COMMISSARIAT : Laure Boucomont & Elora Weill-Engerer

AVEC : aurèce vettier, Alice Bandini, Marguerite Bornhauser, Anne Commet, Léa Dumayet, Suzanne Husky, Anaïs Lelièvre, Jules Lobgeois, Noémie Niddam Hosoi, Sepa, Lise Thiollier

“Je chante les moissons :
je dirai sous quel signe
Il faut ouvrir la terre et marier la vigne”
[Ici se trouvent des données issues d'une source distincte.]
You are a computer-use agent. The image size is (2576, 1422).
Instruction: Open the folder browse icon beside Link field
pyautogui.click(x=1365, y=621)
Virgile, Les Géorgiques, Livre I 


Il en va, dans certaines formes artistiques, d’une énergie du labour. D’abord associés à la pesanteur, les sillons sont « lourds », par analogie avec la figure peu poétique du bœuf, creusant les champs de sa masse. L’image se retrouve dans le boustrophédon, terme désignant un mode d’écriture archaïque dans lequel les lignes sont tracées alternativement de gauche à droite puis de droite à gauche, comme le bœuf labourant la terre. L’antique écriture des Grecs aurait suivi ce modèle-ci : « Ensuite ils s'avisèrent d'écrire par sillons, c'est-à-dire en retournant de la gauche à la droite, puis de la droite à la gauche alternativement » (Rousseau, Essai sur l’origine des langues, 5). Le creusement de la matière s’effectue sur la durée : en est-il de même pour l’artiste, qui ne travaillerait pas d’un jet mais par circonvolutions ? Serait-ce parce que la réalisation de l'œuvre a pris du temps que davantage de temps est donné à son observation ? Dans la lenteur apparente contenue dans l’image du sillon, les choses se font pas à pas. D’une manière similaire, certaines formes poétiques et plastiques appellent une germination : regarder l'œuvre en train de se faire, l’apprêter comme on défriche son lopin de terre.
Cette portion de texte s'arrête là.